To do it your way, you would need to use event delegation.
$("#catName").on("input", function() {
if ($("#catName").val().length > 0) {
$("#slide_save_button").attr('id', 'slide_save_button_open');
} else {
$("#slide_save_button_open").attr('id', 'slide_save_button');
}
});
$(document).on("click", "#slide_save_button_open", function() {
console.log("clicked");
});
<script src="https://cdnjs.cloudflare.com/ajax/libs/jquery/3.3.1/jquery.min.js"></script>
<form id="myForm">
<label for="catName">Name:</label>
<input id="catName" name="catName"/>
<button type="button" id="slide_save_button" name="slide_save_button">Run</button>
</form>
Now changing the id is not really the best solution.
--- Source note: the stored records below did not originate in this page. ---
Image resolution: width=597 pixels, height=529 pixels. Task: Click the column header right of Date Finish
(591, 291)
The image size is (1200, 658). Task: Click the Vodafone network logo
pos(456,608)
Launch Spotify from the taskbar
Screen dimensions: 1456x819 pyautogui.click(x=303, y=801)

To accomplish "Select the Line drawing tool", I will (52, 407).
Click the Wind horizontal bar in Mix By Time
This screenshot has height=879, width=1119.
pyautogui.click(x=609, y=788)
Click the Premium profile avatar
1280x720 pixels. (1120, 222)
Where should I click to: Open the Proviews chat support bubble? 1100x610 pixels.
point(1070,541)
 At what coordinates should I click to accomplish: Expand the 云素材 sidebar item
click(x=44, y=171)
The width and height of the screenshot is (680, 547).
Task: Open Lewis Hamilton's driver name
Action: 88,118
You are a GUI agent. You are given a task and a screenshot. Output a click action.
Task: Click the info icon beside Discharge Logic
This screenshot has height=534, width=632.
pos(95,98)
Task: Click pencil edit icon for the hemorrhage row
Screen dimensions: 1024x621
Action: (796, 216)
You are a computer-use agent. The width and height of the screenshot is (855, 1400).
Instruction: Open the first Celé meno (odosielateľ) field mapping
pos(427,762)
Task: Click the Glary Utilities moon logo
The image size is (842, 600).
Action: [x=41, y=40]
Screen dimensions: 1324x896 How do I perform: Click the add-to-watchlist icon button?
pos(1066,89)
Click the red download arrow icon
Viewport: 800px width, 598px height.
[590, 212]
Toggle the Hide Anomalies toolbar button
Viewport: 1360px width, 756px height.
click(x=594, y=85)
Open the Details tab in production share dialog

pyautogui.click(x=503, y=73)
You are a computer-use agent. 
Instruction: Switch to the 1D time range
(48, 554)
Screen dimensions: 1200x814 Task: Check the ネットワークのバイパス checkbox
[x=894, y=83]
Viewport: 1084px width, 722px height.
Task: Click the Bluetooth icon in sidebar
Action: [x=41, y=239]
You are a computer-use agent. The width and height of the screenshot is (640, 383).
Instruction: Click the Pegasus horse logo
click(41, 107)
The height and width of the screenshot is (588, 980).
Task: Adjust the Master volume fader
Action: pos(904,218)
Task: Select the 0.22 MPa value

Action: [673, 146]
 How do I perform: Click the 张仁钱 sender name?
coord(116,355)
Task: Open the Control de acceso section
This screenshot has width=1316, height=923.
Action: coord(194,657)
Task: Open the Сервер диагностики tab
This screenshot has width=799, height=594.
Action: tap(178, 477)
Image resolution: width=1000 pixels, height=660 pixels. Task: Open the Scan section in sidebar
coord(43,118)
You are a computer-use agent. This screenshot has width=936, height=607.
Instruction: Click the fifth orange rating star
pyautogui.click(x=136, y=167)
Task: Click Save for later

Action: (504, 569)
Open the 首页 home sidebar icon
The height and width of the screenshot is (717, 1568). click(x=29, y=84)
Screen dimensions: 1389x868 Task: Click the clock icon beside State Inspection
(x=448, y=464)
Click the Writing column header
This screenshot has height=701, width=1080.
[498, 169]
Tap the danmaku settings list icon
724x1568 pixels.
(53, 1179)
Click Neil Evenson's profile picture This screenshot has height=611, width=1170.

You probably should just take a "validation" approach and use a variable to hold the state or you can use a class.
const btn = $("#slide_save_button");
$("#catName").on("input", function() {
btn.toggleClass("open", $("#catName").val().length > 0);
});
btn.on("click", function() {
if (btn.hasClass("open")) {
console.log("clicked");
} else {
console.log("need to fill in");
}
});
<script src="https://cdnjs.cloudflare.com/ajax/libs/jquery/3.3.1/jquery.min.js"></script>
<form id="myForm">
<label for="catName">Name:</label>
<input id="catName" name="catName" />
<button type="button" id="slide_save_button" name="slide_save_button">Run</button>
</form>
But you could just use HTML5 validation
const form = $("#myForm");
form.on("submit", function (evt) {
evt.preventDefault();
console.log("clicked");
});
<script src="https://cdnjs.cloudflare.com/ajax/libs/jquery/3.3.1/jquery.min.js"></script>
<form id="myForm">
<label for="catName">Name:</label>
<input id="catName" name="catName" required/>
<button type="submit" id="slide_save_button" name="slide_save_button">Run</button>
</form>
Upvotes: 1
Reputation: 399
Base on this https://stackoverflow.com/a/27041899/15924734 it's not ok to change ID attribute. For what you need, you can use addClass()
, removeClass()
& toggleClass()
Also for dynamic elements you can use this:
$(document).on("click", "#test-element", function() {
console.log("clicked");
});
Upvotes: 0
Reputation: 943562
$("#slide_save_button_open")
searches the DOM for an element which has that ID right now. You then add an event handler to it.
When you later change the ID, it doesn't retroactively delete the existing event handlers and rerun the original code to attach new ones.
You can achieve something like that with event delegation where you bind the event handler to an ancestor element and listen for a bubbled event.
$(document).on("click", "#slide_save_button_open", function () { .... });
You could also test for something about the element inside the event handler:
$("#slide_save_button").on("input", function(e) {
if ( $(e.currentTarget).attr('id') === 'slide_save_button_open') {
That said, I'd recommend testing a different feature of the element and not changing the ID. It's still the same thing even if it is in a different state.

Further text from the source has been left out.